CPC na prática

Expedição de Certidão Premonitória em Ação de Conhecimento

Daniel Penteado de Castro fala sobre a possibilidade da expedição de certidão premonitória em ação de conhecimento.

25/1/2018

Daniel Penteado de Castro

A chamada certidão premonitória, antes prevista no art. 615-A do CPC/73, passou a ser regulada no art. 828 do CPC/2015. Pelo teor de referido dispositivo, nas ações de execução, "(...) o exequente poderá obter certidão de que a execução foi admitida pelo juiz, com identificação das partes e do valor da causa, para fins de averbação no registro de imóveis, de veículos ou de outros bens sujeitos à penhora, arresto ou indisponibilidade."

Referida certidão, a ser averbada na matrícula de bens imóveis, veículos ou outros bens que, de alguma forma possuem registro de acesso público, tem o condão de (i) dar publicidade a terceiros quanto a existência da ação de execução promovida contra o devedor e, ainda (ii) por meio de referida publicidade, evitar eventual desfalque patrimonial do devedor que aliena o bem onde estava registrada a certidão, a presumir-se em fraude à execução (art. 828, § 4º, do CPC/2015) acaso o devedor não possua outros bens para pagamento do crédito executado.

□ □ □ □ □

(Objetivo proposto 1)
Devolva, sem nenhuma alteração, tudo o que vai de "Referida certidão, a" até "do crédito executado." no texto sobre a certidão premonitória.
(Objetivo proposto 2)
Retome o texto sobre a certidão premonitória logo após a última frase apresentada, dando-lhe continuidade.
Estas linhas provêm de outra fonte, distinta do texto sobre a certidão premonitória.

□ □ □ □ □

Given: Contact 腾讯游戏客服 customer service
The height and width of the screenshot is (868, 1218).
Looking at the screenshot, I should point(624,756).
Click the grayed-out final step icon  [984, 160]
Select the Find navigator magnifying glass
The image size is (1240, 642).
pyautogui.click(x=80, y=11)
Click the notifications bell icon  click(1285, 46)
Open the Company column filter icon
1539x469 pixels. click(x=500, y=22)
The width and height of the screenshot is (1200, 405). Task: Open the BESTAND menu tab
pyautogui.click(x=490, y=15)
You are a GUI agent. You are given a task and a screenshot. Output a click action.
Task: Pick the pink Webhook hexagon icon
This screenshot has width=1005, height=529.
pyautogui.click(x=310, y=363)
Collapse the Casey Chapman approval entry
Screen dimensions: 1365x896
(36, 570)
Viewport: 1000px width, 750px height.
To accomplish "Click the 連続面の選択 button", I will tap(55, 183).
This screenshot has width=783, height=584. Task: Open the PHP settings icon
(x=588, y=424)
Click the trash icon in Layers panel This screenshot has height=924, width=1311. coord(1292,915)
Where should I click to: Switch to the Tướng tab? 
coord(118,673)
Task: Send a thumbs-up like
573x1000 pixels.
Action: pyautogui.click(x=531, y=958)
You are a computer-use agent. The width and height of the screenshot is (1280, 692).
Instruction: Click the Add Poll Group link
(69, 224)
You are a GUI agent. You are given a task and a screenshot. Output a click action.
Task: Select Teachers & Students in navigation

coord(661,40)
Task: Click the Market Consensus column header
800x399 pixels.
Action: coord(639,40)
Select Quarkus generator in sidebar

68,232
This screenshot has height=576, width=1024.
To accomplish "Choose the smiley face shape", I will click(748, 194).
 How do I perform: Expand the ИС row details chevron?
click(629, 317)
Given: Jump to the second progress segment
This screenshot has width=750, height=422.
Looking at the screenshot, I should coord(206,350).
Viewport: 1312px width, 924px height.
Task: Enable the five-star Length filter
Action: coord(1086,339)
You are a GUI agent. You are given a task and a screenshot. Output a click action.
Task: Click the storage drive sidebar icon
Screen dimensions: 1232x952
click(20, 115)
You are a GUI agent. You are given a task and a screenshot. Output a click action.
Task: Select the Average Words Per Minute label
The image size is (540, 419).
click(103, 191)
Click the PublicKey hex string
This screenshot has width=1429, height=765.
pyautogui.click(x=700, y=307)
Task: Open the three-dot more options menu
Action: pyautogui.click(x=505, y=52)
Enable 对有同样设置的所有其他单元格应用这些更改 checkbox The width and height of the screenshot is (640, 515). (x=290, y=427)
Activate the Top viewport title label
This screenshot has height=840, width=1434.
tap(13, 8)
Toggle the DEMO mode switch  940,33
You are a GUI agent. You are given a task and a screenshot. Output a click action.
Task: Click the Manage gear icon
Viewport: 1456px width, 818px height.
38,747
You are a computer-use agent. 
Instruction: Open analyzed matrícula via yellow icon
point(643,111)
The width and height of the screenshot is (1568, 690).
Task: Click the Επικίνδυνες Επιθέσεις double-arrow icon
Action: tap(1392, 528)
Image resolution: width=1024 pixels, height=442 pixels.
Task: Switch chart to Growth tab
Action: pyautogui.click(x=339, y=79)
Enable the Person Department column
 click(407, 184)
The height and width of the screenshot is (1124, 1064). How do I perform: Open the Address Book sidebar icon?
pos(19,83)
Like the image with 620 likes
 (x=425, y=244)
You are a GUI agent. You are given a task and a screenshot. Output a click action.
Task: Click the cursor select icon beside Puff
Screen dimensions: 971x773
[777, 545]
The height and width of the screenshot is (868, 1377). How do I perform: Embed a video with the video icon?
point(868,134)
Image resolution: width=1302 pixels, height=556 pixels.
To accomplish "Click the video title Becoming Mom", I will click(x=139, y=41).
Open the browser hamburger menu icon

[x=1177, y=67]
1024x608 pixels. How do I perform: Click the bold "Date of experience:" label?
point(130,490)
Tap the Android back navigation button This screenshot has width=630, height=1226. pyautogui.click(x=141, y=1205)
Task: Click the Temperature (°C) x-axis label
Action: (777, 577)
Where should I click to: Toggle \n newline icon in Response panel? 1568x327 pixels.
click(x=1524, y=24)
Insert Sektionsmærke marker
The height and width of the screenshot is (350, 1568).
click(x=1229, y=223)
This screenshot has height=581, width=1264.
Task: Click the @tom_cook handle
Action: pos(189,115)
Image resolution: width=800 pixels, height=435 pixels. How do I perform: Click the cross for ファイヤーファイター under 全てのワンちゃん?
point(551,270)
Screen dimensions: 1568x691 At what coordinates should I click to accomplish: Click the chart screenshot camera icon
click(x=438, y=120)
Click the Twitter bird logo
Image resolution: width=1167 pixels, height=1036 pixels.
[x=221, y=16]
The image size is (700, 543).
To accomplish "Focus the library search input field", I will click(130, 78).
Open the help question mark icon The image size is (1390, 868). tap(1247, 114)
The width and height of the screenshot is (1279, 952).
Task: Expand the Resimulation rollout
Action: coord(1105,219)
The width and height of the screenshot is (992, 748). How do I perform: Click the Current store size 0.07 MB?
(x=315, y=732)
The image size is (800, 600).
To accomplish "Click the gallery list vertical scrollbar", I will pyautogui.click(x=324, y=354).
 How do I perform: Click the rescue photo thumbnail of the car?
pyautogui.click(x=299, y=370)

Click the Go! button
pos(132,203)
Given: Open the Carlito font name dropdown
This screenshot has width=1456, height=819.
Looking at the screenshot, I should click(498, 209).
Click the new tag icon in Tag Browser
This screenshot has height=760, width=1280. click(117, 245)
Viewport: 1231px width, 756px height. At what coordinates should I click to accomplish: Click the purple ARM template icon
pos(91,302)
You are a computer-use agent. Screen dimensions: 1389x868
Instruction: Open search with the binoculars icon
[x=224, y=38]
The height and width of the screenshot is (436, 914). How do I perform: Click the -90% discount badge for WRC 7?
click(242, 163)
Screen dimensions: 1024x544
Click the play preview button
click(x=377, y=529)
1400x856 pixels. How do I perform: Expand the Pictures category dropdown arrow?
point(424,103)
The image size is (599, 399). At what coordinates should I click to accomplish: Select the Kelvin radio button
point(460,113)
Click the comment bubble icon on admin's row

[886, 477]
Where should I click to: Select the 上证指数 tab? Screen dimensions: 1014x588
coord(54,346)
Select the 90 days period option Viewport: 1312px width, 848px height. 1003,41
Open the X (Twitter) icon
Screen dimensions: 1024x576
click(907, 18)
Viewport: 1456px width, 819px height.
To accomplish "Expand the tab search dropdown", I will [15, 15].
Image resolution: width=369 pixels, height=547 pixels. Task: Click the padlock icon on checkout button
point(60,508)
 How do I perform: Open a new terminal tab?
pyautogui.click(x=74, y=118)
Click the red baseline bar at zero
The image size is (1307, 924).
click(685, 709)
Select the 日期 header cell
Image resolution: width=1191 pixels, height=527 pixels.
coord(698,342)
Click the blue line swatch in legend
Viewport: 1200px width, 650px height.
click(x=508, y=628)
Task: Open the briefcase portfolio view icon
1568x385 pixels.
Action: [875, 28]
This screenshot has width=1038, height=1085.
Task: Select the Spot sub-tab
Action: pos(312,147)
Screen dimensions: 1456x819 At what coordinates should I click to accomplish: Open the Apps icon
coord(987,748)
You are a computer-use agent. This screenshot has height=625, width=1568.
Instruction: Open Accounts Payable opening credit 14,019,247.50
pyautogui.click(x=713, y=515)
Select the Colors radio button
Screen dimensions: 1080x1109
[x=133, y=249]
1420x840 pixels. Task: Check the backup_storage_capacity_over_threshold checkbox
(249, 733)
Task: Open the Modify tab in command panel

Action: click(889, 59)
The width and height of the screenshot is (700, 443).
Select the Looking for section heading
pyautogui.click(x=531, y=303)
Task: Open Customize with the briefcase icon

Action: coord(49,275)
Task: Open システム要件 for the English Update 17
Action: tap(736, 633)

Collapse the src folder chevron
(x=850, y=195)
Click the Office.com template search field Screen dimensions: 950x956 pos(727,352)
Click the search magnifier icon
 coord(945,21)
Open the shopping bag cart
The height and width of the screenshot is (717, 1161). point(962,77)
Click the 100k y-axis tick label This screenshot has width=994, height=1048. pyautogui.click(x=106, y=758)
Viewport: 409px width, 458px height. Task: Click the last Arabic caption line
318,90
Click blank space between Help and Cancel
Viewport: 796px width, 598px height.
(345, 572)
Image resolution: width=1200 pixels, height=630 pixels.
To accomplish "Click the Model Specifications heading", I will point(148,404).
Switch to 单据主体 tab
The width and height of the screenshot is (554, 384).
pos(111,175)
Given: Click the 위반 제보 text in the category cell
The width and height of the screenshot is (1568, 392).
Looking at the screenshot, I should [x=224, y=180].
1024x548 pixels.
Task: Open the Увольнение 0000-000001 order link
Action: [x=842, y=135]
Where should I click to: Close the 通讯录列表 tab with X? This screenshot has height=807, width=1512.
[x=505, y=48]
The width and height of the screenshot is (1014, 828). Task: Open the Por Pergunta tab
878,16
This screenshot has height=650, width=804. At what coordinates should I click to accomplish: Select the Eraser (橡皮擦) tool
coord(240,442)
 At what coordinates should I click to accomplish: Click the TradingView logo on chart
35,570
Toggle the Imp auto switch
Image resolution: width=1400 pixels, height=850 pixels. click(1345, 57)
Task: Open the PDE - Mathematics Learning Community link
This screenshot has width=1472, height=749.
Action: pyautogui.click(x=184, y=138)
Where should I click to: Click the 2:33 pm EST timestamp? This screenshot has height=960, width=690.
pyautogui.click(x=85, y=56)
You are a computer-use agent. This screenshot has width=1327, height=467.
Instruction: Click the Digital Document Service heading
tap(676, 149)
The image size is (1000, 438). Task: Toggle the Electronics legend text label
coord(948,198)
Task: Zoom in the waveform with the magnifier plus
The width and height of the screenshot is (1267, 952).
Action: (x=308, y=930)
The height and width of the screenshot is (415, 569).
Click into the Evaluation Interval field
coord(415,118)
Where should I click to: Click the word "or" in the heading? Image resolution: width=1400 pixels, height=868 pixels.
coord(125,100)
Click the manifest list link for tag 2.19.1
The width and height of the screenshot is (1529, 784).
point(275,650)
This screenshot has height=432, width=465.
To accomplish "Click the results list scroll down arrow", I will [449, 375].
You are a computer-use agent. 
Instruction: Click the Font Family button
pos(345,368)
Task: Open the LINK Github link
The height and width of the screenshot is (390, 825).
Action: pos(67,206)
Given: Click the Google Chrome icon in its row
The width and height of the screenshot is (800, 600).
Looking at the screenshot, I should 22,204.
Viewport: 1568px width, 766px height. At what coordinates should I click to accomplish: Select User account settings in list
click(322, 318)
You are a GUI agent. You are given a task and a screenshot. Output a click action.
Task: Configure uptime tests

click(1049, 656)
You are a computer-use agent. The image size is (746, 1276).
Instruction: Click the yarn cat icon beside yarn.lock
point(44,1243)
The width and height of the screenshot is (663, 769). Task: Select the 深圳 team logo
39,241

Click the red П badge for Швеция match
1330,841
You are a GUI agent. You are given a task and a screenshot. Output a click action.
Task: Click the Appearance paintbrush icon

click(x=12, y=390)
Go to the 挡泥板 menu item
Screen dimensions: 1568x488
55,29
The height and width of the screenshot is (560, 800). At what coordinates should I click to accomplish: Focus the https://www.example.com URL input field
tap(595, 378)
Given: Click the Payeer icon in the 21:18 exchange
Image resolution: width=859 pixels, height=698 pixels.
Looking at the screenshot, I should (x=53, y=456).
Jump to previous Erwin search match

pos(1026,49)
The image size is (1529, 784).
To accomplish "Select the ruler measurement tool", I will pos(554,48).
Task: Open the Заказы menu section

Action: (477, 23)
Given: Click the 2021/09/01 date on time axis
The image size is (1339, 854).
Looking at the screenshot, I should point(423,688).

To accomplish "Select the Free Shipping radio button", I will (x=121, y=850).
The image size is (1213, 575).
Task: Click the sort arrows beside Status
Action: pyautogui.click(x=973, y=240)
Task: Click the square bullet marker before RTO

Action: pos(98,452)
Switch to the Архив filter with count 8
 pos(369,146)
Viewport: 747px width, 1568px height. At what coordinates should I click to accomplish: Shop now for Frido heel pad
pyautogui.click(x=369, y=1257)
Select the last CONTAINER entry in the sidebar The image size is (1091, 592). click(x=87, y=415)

□ □ □ □ □

(Resultado 1)
Referida certidão, a ser averbada na matrícula de bens imóveis, veículos ou outros bens que, de alguma forma possuem registro de acesso público, tem o condão de (i) dar publicidade a terceiros quanto a existência da ação de execução promovida contra o devedor e, ainda (ii) por meio de referida publicidade, evitar eventual desfalque patrimonial do devedor que aliena o bem onde estava registrada a certidão, a presumir-se em fraude à execução (art. 828, § 4º, do CPC/2015) acaso o devedor não possua outros bens para pagamento do crédito executado.

(Resultado 2)
Nessa ótica lecionam Marcelo Abelha Rodrigues e Flávio Cheim Jorge:

"Assim, tanto quanto possível é importante que o exequente lance mão de meios que lhe permitam evitar que o executado desfalque seu patrimônio além do suficiente para garantir as obrigações inadimplidas. Nesta toada, uma das formas é justamente trazer ao conhecimento de terceiros a existência da execução instaurada contra o executado, o que é feito, por exemplo, por intermédio da averbação no registro de imóveis, de veículos ou de outros bens sujeitos a penhora, arresto ou indisponibilidade. Com isso, realizada a averbação, então o eventual desfalque patrimonial e alienação do referido bem onde estava registrada a certidão, presume-se em fraude à execução, e nenhum terceiro poderá sustentar posteriormente que adquiriu o bem sem saber que estaria ele comprometido com a sujeitabilidade à expropriação.

(...)

Não se discute que esta certidão da execução averbada no local de registro dos bens do executado tem um papel fundamental de advertir com antecipação, atuando como se fosse uma espécie de aviso – daí receber o apelido forense de certidão premonitória – no sentido de não apenas informar o terceiro que pretenda adquirir o bem que sobre ele pesa a aura da responsabilidade patrimonial do executado, mas em especial de presumir em fraude à execução a alienação ou a oneração de bens efetuada após a averbação nos termos do art. 828, § 4º, do CPC.

Portanto, esta técnica de proteção da responsabilidade patrimonial tem em si uma inegável função preventiva – de evitar a oneração ou alienação – mas também repressiva no sentido de facilitar o reconhecimento da fraude do bem adquirido após a averbação."1

Por sua vez, o art. 828 do CPC/2015 está topologicamente situado no Título II, do Livro II, do CPC/2015, que regula o chamado “processo de execução”, processo esse cujo requisito principal impõe a pré-existência de um título executivo extrajudicial dentre aqueles arrolados no art. 784 do CPC/2015. De igual modo, o art. 828 trata de expedição da certidão premonitória em favor do “exequente”.

Logo, dúvidas não há de que a certidão premonitória é reservada ao processo de execução.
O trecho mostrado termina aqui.